▸ What you have to do: Recast the lines of the listing below as a JSON list of strings, one string per line, leaving out blank lines. Begin at the line that contains "Find the location of a particular element. Image" and stop after the line that contains "pyautogui.click(x=247, y=701)".

▸ Task inputs:

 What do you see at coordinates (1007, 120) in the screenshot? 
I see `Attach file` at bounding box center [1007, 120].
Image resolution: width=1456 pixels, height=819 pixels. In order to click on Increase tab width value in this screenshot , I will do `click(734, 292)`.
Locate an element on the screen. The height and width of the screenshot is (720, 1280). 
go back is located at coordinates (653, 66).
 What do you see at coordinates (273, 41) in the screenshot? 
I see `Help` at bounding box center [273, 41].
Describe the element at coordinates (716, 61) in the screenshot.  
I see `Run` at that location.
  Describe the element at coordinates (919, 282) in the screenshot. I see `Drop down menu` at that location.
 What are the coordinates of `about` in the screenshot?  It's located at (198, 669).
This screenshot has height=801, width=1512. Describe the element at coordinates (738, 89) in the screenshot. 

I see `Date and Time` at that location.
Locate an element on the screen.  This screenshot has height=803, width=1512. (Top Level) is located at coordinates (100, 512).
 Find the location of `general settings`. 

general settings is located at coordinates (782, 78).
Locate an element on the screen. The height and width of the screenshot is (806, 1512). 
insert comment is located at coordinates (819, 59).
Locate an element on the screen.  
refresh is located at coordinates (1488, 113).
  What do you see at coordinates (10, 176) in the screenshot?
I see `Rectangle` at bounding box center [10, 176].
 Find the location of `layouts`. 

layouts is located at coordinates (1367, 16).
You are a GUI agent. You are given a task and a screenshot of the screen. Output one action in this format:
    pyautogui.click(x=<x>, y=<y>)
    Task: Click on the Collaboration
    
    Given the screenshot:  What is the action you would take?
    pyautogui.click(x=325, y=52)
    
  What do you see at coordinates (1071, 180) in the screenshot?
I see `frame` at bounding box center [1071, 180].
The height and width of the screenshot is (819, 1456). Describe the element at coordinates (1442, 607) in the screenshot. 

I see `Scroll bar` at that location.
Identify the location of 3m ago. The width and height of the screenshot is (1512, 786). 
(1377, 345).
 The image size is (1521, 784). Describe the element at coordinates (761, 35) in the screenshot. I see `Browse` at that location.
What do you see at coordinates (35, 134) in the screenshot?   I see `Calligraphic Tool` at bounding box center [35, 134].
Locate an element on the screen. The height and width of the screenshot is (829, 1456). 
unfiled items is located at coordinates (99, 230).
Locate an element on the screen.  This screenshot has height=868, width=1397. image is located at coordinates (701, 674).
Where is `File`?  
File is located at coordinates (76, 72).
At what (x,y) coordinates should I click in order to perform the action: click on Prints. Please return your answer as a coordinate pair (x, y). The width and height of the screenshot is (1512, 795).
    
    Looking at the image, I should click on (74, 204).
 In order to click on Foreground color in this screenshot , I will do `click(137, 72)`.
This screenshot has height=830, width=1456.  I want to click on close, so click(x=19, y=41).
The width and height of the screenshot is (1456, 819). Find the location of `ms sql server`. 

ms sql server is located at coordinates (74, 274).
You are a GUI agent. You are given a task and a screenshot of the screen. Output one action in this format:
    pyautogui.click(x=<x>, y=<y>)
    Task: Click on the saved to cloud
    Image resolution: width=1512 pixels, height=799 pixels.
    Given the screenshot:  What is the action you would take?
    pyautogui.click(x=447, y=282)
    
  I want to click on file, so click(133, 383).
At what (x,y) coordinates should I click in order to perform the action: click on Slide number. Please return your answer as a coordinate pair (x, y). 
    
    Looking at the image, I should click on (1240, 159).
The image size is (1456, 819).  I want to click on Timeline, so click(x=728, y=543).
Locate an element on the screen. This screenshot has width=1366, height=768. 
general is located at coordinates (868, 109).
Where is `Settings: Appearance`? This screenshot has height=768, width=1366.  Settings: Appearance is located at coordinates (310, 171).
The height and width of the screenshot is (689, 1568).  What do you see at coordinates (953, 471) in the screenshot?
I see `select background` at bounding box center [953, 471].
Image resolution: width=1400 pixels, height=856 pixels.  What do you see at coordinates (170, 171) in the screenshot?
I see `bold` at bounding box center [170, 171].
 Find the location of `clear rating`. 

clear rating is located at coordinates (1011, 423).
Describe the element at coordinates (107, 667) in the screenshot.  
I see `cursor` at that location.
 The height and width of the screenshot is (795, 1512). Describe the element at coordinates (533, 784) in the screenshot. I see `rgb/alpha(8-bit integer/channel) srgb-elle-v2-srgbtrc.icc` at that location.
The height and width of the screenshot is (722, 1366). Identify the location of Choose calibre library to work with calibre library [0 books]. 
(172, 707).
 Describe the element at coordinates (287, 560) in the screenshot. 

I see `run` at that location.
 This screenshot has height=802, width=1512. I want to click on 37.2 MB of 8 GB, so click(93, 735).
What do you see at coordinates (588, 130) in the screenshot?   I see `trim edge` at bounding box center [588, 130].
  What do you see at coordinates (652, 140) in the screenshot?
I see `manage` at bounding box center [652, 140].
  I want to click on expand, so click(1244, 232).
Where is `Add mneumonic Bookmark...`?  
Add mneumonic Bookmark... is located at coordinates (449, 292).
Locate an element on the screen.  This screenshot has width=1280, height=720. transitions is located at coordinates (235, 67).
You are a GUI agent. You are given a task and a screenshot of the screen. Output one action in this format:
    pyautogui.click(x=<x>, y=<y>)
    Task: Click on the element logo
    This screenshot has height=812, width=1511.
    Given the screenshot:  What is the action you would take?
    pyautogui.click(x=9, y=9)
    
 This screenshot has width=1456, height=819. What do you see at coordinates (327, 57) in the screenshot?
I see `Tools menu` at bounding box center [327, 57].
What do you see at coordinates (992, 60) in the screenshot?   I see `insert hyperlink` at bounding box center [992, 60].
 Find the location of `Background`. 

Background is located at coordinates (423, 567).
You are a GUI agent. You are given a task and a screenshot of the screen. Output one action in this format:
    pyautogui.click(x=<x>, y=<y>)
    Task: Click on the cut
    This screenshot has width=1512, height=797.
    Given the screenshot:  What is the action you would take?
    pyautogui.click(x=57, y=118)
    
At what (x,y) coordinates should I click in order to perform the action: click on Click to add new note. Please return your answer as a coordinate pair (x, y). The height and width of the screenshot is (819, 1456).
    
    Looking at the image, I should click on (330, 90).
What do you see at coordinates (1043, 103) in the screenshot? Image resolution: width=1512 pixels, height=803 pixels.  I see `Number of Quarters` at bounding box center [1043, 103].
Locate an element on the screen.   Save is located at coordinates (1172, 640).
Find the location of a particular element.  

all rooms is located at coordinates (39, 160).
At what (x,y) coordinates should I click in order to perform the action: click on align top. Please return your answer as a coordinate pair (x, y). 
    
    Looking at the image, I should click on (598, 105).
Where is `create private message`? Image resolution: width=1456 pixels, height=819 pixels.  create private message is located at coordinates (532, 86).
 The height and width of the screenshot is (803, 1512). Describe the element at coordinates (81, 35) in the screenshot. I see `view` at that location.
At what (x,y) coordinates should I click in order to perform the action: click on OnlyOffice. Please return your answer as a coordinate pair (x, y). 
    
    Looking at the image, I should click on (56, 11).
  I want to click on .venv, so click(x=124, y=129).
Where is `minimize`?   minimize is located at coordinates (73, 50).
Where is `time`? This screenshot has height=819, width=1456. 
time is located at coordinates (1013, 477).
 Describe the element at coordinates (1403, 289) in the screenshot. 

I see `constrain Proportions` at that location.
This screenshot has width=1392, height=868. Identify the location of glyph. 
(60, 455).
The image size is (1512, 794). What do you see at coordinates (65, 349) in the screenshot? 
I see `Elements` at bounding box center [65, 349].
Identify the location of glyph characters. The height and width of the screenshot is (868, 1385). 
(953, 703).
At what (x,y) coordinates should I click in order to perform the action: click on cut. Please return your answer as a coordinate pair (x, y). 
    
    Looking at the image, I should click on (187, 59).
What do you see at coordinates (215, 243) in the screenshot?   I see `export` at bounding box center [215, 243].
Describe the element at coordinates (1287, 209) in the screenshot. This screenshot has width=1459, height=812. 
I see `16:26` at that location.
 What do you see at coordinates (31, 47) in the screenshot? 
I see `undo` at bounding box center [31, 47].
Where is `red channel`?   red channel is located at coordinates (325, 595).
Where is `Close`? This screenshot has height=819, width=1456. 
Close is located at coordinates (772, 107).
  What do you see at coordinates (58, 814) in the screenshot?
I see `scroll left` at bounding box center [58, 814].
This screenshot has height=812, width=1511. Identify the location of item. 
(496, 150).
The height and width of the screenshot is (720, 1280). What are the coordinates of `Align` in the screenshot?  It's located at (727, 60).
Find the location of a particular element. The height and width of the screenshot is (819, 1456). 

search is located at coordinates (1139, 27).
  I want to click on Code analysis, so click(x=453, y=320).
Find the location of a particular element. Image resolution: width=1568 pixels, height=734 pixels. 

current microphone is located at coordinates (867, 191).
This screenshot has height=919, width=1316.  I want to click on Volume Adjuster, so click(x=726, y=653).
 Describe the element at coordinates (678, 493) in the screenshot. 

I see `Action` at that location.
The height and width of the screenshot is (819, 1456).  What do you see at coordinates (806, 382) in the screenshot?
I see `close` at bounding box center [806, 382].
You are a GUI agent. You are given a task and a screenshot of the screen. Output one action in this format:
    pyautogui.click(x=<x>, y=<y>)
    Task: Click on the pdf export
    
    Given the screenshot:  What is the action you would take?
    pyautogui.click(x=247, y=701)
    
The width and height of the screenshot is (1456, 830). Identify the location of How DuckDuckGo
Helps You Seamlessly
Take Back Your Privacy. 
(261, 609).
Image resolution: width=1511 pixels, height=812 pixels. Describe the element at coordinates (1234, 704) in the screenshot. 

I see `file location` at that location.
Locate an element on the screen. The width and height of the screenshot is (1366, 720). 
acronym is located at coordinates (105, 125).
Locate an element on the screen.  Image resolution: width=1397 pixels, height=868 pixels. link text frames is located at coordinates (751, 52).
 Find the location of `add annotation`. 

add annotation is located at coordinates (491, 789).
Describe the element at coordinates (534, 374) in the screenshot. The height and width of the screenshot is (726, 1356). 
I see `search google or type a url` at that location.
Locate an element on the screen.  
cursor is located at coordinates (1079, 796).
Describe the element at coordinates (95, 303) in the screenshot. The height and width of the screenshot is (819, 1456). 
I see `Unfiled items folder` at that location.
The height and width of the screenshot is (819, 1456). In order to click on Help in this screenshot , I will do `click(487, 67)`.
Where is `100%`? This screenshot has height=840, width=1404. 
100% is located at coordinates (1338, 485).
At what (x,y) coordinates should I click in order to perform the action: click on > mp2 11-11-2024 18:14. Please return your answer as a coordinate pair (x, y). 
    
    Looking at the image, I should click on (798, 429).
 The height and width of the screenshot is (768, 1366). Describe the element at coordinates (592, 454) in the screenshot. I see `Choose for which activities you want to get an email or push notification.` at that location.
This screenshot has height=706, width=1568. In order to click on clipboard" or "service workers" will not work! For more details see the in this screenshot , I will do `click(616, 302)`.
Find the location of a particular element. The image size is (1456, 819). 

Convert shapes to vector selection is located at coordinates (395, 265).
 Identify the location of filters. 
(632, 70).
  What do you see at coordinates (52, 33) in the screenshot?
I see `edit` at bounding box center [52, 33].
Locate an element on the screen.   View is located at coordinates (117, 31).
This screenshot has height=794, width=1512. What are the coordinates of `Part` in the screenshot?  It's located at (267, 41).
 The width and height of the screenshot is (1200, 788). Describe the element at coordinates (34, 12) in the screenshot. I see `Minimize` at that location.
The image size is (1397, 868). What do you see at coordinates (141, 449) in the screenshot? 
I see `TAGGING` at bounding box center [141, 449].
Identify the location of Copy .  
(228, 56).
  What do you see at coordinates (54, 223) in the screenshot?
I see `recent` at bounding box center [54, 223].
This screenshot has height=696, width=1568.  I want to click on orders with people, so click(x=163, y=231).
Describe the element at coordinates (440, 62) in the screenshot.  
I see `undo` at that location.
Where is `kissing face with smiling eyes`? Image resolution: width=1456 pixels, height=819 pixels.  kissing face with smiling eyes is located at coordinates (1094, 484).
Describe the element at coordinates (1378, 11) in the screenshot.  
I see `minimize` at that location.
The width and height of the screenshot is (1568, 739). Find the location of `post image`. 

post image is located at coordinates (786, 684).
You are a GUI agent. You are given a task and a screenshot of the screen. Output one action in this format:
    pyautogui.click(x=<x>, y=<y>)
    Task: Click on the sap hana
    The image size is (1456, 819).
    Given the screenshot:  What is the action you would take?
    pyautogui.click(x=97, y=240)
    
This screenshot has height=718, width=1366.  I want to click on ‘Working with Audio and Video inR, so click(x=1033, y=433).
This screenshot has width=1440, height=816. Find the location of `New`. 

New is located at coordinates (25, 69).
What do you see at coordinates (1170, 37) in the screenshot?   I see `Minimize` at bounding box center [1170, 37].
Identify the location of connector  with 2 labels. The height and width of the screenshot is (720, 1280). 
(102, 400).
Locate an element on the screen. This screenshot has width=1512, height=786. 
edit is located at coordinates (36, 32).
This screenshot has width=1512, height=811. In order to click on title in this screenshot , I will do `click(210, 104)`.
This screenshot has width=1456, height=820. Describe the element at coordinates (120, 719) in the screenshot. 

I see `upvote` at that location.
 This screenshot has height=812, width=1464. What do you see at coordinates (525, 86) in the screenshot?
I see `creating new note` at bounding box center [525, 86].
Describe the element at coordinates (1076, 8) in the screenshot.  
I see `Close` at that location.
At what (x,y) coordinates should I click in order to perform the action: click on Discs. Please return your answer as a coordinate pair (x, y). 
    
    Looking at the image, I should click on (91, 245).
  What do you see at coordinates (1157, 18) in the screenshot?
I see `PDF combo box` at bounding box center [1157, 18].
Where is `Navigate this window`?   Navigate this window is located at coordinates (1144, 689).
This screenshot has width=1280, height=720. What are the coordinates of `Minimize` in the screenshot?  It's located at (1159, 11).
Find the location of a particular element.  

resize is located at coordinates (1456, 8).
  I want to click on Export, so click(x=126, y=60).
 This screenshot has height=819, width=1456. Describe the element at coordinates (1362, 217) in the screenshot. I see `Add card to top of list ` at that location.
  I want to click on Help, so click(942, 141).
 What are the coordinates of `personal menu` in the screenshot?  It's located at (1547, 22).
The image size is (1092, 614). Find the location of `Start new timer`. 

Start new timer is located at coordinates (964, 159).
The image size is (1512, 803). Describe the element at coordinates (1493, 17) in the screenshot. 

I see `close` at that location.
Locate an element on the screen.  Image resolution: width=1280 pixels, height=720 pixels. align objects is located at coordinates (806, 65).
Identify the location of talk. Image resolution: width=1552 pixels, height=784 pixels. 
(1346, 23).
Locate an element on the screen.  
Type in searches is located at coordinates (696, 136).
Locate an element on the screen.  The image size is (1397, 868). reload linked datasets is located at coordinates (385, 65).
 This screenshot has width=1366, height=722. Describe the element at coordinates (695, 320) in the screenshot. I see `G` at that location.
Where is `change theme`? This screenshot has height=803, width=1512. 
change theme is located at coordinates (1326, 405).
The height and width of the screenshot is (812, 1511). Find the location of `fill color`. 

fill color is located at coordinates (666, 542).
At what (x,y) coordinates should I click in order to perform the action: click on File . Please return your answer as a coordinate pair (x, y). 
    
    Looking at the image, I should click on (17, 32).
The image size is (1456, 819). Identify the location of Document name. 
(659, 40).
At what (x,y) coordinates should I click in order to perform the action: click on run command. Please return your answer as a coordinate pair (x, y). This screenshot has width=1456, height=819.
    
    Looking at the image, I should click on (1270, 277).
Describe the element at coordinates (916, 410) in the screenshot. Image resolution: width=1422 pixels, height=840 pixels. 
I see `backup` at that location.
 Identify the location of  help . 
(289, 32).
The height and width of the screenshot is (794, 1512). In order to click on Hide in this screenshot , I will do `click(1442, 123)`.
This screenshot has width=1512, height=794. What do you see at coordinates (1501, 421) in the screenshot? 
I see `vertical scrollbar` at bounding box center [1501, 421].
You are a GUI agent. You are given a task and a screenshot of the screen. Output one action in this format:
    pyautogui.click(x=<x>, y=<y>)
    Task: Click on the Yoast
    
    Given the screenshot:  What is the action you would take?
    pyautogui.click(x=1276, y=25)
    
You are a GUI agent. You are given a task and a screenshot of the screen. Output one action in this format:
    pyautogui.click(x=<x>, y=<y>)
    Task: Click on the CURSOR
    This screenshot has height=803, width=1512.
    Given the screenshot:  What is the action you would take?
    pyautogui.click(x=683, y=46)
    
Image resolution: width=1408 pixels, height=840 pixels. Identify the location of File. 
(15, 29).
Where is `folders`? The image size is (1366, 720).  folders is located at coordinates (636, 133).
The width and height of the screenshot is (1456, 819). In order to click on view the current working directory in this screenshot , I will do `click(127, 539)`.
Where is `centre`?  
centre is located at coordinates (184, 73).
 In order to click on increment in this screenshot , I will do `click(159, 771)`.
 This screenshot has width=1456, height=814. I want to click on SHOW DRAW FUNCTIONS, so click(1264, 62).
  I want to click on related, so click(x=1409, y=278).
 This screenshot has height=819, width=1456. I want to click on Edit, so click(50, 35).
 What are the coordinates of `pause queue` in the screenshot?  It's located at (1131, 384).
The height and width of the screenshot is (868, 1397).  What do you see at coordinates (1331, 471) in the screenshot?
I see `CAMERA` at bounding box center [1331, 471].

▸ Correct response:
[
  "Find the location of a particular element. Image resolution: width=1568 pixels, height=734 pixels. ",
  "current microphone is located at coordinates (867, 191).",
  "This screenshot has height=919, width=1316.  I want to click on Volume Adjuster, so click(x=726, y=653).",
  " Describe the element at coordinates (678, 493) in the screenshot. ",
  "I see `Action` at that location.",
  "The height and width of the screenshot is (819, 1456).  What do you see at coordinates (806, 382) in the screenshot?",
  "I see `close` at bounding box center [806, 382].",
  "You are a GUI agent. You are given a task and a screenshot of the screen. Output one action in this format:",
  "    pyautogui.click(x=<x>, y=<y>)",
  "    Task: Click on the pdf export",
  "    Given the screenshot:  What is the action you would take?",
  "    pyautogui.click(x=247, y=701)"
]